One must test the harness and bungee to determine how far out the dog can reach first. Especially when using the bungee. easy to do


----------



## ladylaw203 (May 18, 2001)

> Originally Posted By: Chris WildFor most dogs I also prefer the harness. Safer and more comfortable for the dog, no stress or torquing on the neck. But, handlers must be careful to make sure the harness is adjusted properly so the dog can't get loose. The other downside to a harness is they allow the dogs more reach. Dogs can stretch through the harness, getting a couple extra inches (enough to get a bite when they shouldn't) and this is more difficult with a collar. But for most work, I think the harness is better and less risk of injury to the dog.


One must test the harness and bungee to determine how far out the dog can reach first. Especially when using the bungee. easy to do


----------



## JohnnyB (Apr 2, 2008)

I'm looking at one of the harnesses from Elite K-9
http://www.elitek9.com/Harnesses/index.htm

3-POINT, LEATHER AGITATION HARNESS 
Handmade leather harness perfect for all agitation work.
Felt padding is 8mm thick for extra comfort. Works great with 
Bungee Agitation Lines. 

Features include:
Adjustable straps that are 1 1/4" in width. 
Quality made stitches and rivets. 
Welded nickel plated hardware. 

Black in color
#H13 / Medium $54.95 (28" to 37" girth) fits most Malinois
Around the chest 28-37"
Around the neck 13-23" 

#H13 / Large $59.95 (28" to 44" girth) fits most Shepherds
Around the chest 31-41"
Around the neck 17-27"


----------



## DFrost (Oct 29, 2006)

I dead link the choke chain. I may use a leather collar on occasion. The leash is in the handler's hand. It's a team effort from the beginning. 

DFrost


----------



## skygirlwmu (Apr 29, 2006)

I would go with Harness for young dogs or dogs new to protection. Flat collar for intermediate to advanced dogs. I think the harness is especially helpful for the initial parts of training as it does not discourage the pup, and encourages them to build a good bite. Flat collars work better on more advanced dogs because you have a certain increase in the amount of control.
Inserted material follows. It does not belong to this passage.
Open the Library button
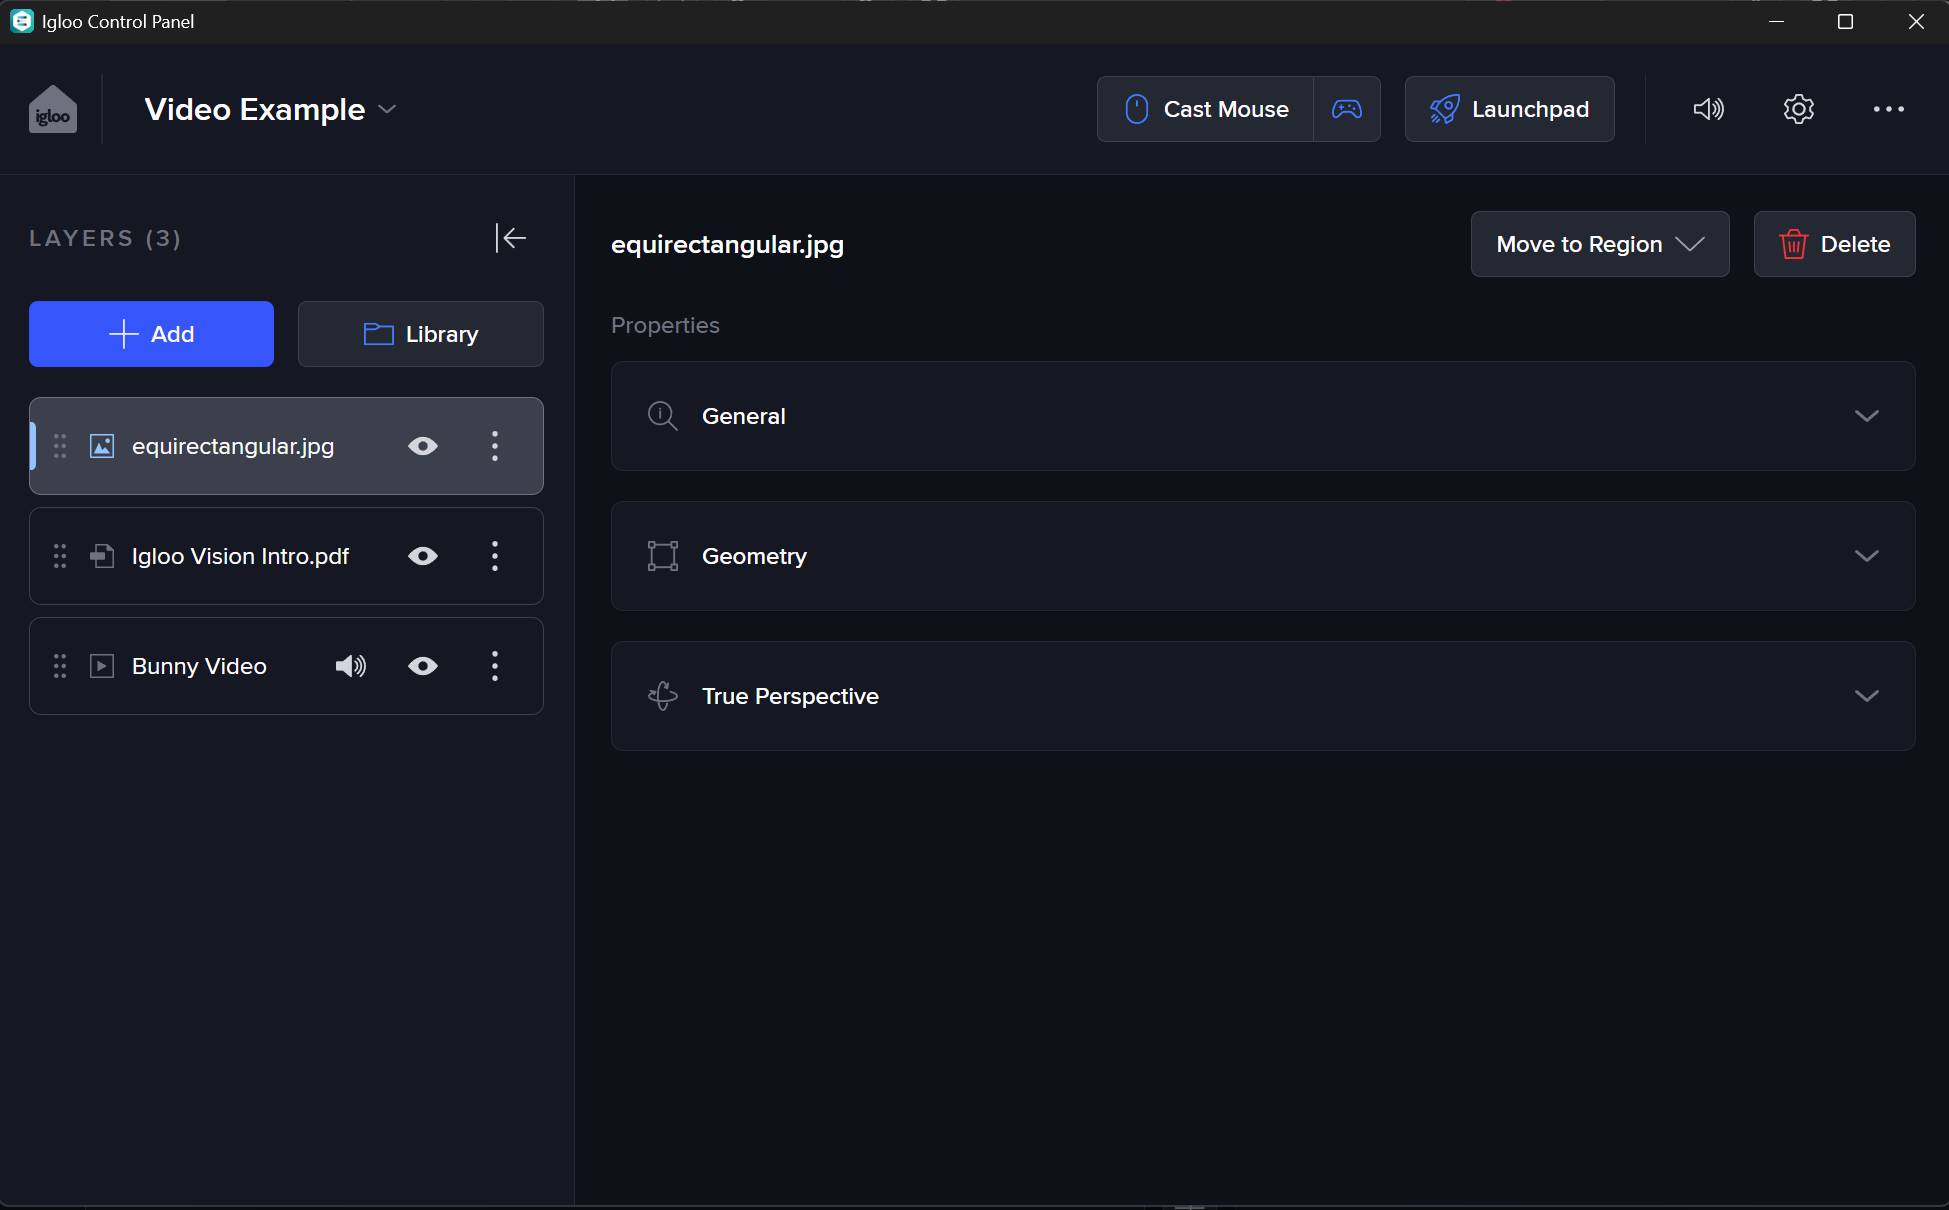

Like Chris said, make sure the harness is snug. Zonya figured out how to do a backwards twist out of hers early on. 

Which brings up another VERY good point in my opinion. Always use a police lead so that you have two connections on the dog. One on harness and one on Prong/Choke. If not for my police lead, there would be some very hurt decoys out there as Zonya will often go for unprotected areas.


----------



## mikaK9 (Oct 8, 2007)

I've used both. Depending on the dog, some have scared the crap out of me with the way they look on the collar when being agitated. It's hard to imagine damage isn't being done sometimes. When I was first training in Schutzhund, one of my dogs actually came out of her collar when she lunged so hard she spun around. So make sure that if you use a collar and it's on a dead ring that the collar is tight enough that it cannot come off of the dog.

From my experience, the harness has been a lot safer for use with high energy dogs...especially the ones that like to load and lunge and don't just stay at the end of the leash. I bought one harness from Leerburg and it has worked very well. It wasn't cheap...I think around $90 at the time, but well worth the money.


----------